= Syed Ghulam Mustafa Shah =

Pakistani writer

Syed Ghulam Mustafa Shah [(Sindhi: سيد غلام مصطفيٰ شاھ), 18 October 1918 – 9 October 1999] was a scholar, educationist and academic leader from Sindh, Pakistan. He served as Vice Chancellor of Sindh University Jamshoro and Federal Education Minister of Pakistan. He was founder of "Shah Abdul Latif Cultural Society" and launched the scholarly Journal "Sindh Quarterly".

== Biography ==
Syed Ghulam Mustafa Shah was born on 18 October 1918 at Village Qadir Dino Shah, near Bulri Shah Karim, District Sujawal, Sindh, Pakistan. He received primary education at Sujawal. He passed Matriculation examination from Sindh Madersatul Islam High School (now University) with first class first position. He passed Intermediate examination from D.J. Sindh College Karachi and graduated from Aligarh Muslim University in 1941. He also earned M.A. in Political Science and LL.B degrees. In 1946 he got scholarship to study abroad and obtained Masters and PhD degrees from Oxford University, U.K.

== Career and contributions ==
Syed Ghulam Mustafa began his career as an assistant professor at Sindh Muslim College Karachi. He then served as Professor at Government College (now Government College University) Hyderabad and Principal of Sindh Muslim College Karachi. In 1960, he was appointed as Deputy Director and then Director in Education Department. As a Director of Education, he established girls’ schools across the country, even in the most neglected, remotest regions of the country.

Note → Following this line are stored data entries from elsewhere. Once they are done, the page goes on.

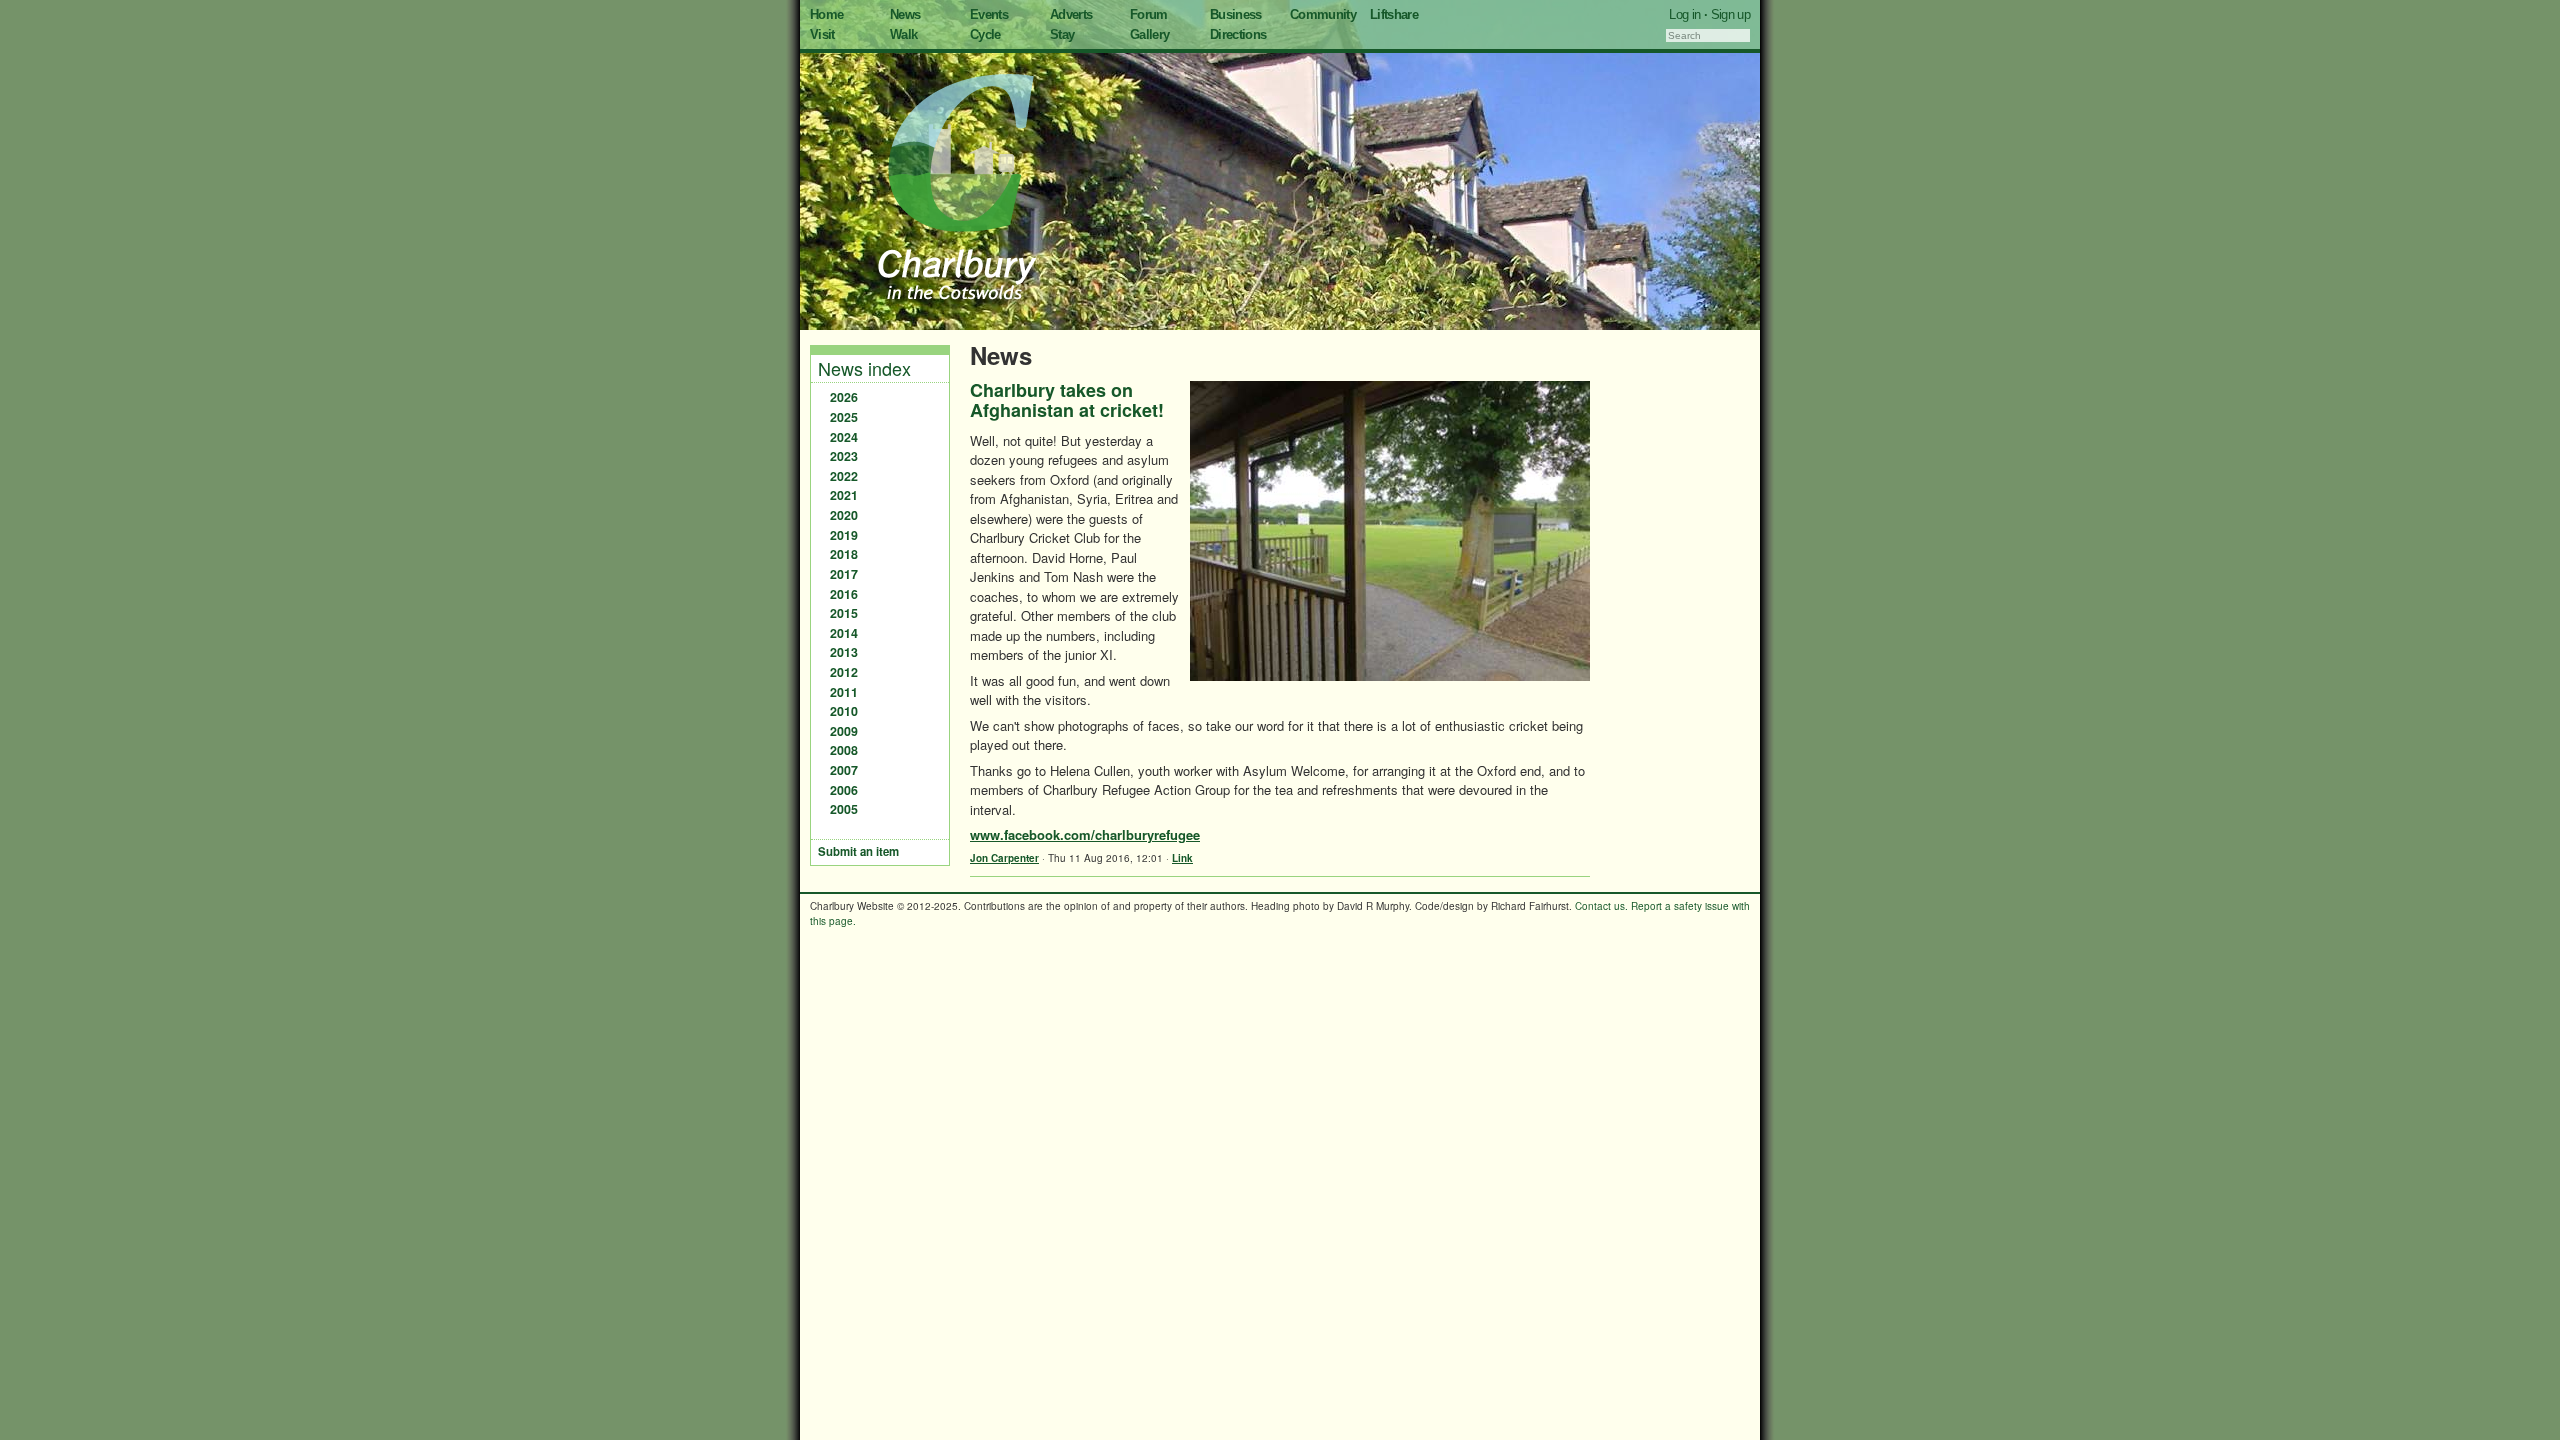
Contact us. (1601, 906)
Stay (1062, 34)
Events (989, 14)
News (905, 14)
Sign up (1730, 14)
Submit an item (858, 851)
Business (1236, 14)
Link (1182, 858)
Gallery (1149, 34)
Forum (1149, 14)
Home (826, 14)
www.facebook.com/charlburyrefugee (1085, 834)
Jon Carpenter (1004, 858)
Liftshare (1394, 14)
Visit (822, 34)
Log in (1684, 14)
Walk (903, 34)
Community (1323, 14)
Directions (1238, 34)
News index (864, 368)
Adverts (1071, 14)
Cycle (985, 34)
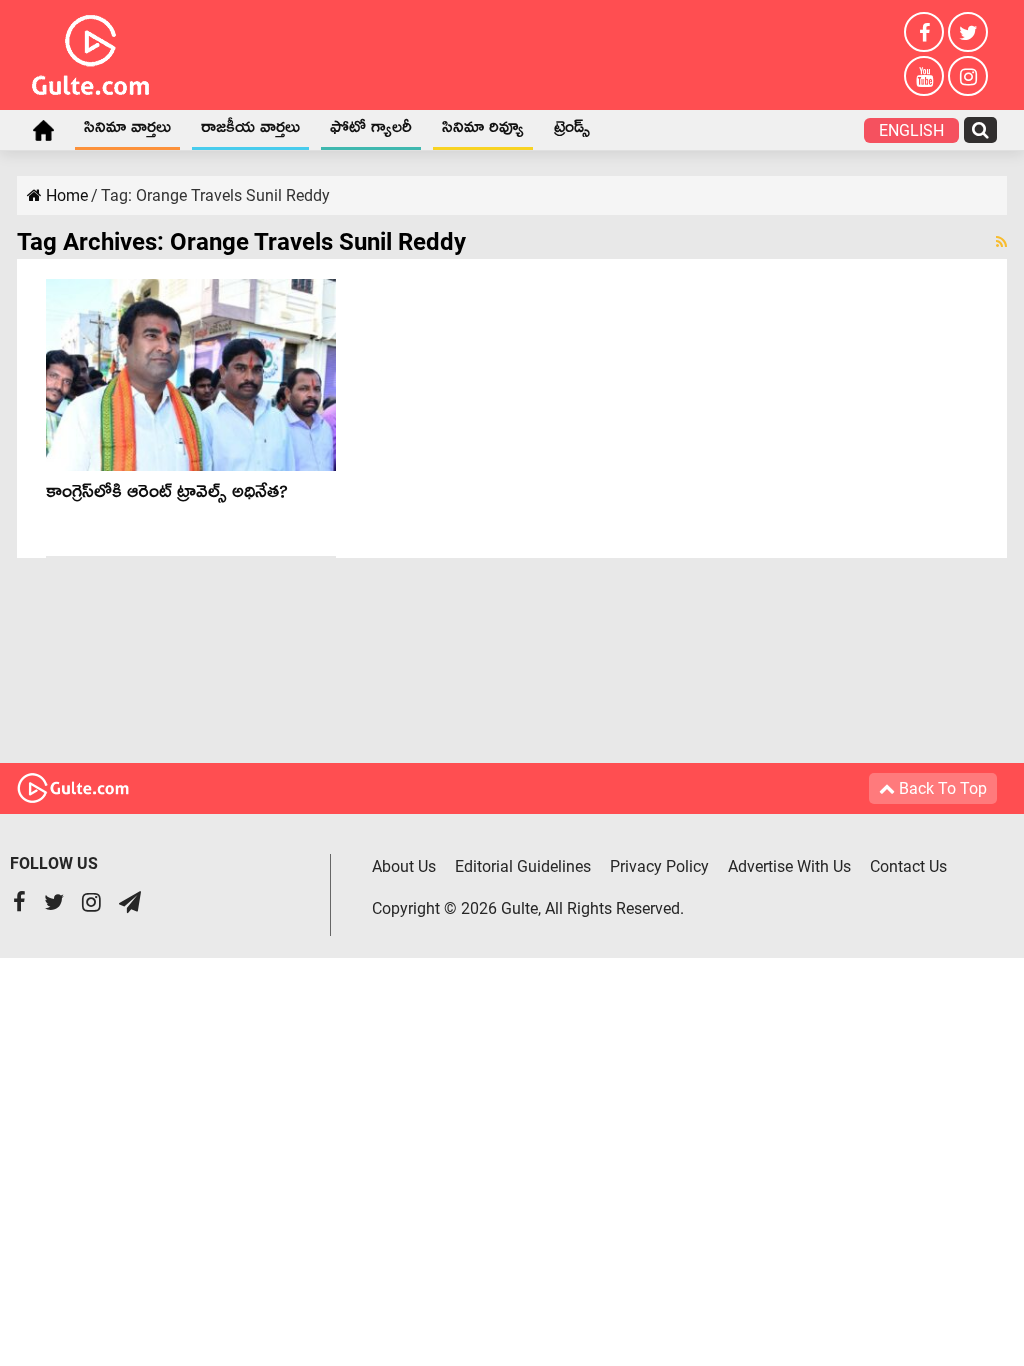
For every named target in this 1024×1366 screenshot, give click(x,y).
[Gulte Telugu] (90, 51)
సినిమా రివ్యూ (483, 131)
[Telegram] (130, 904)
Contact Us (908, 866)
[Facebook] (924, 32)
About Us (404, 866)
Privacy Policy (659, 866)
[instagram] (968, 76)
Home (43, 130)
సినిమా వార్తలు (127, 131)
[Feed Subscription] (1001, 242)
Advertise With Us (789, 866)
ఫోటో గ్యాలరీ (371, 131)
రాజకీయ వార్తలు (250, 131)
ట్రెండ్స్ (572, 131)
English (911, 130)
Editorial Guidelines (523, 866)
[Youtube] (924, 76)
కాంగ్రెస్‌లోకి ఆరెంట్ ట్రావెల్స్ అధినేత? (167, 495)
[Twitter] (968, 32)
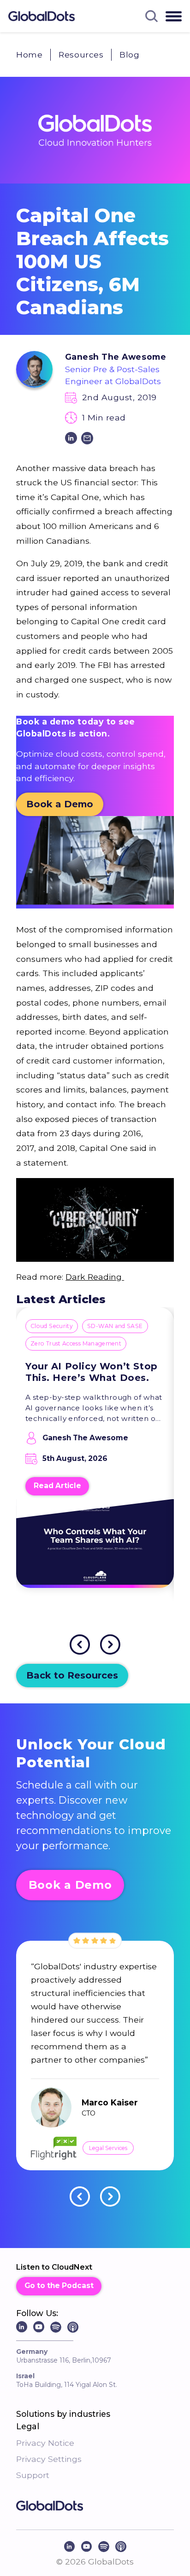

He worked as Vice Chancellor of Sindh University Jamshoro from 30 September 1969 to 5 December 1973. His tenure as a Vice Chancellor is considered as the golden time for the University of Sindh. Sindh University employees colony, students' hostels, and the existing building of the Institute of Sindhology were constructed in his tenure. The Sindh University Railway Station, Central Library and Central Mosque were also inaugurated in his tenure.

He was elected as member of National Assembly of Pakistan in 1988 and served as Federal Education Minister from 1988 to 1990. He was member of the executive board of United Nations Educational, Scientific and Cultural Organization (UNESCO), and secretary of the board of the Shaheed Zulfikar Ali Bhutto Institute of Science and Technology.

== Literary contributions ==
After retirement, he founded "Shah Abdul Latif Cultural Society" in Karachi. The main purpose of the society was to provide a forum for Sindhi intellectuals to study the issues pertaining to the province and raise voice from literary point of view. He organized many conferences, seminars and gatherings pertaining to the hot issues of the Sindh province. This society also published a number of valuable books in Sindhi and English. He launched the scholarly Journal "Sindh Quarterly". He served as an editor of this journal. He authored a number of books including the following:
- Sair aeen Safer, 1962
- Muashro Aeen Taleem (Society and Education), 1974.Sindhi Muashro Aeen Una Jo Mustaqabel (Sindhi: Society and its Future), 1978
- Decline of Education in Pakistan, 1990
- Lessons of History (Translation)
- English-Sindhi Dictionary, 1972
- Jam Sadiq - The Man and His Politics (1993)^{}

== Death ==
Syed Ghulam Mustafa Shah died on 9 October 1999 and was buried in Mewa Shah graveyard of Karachi.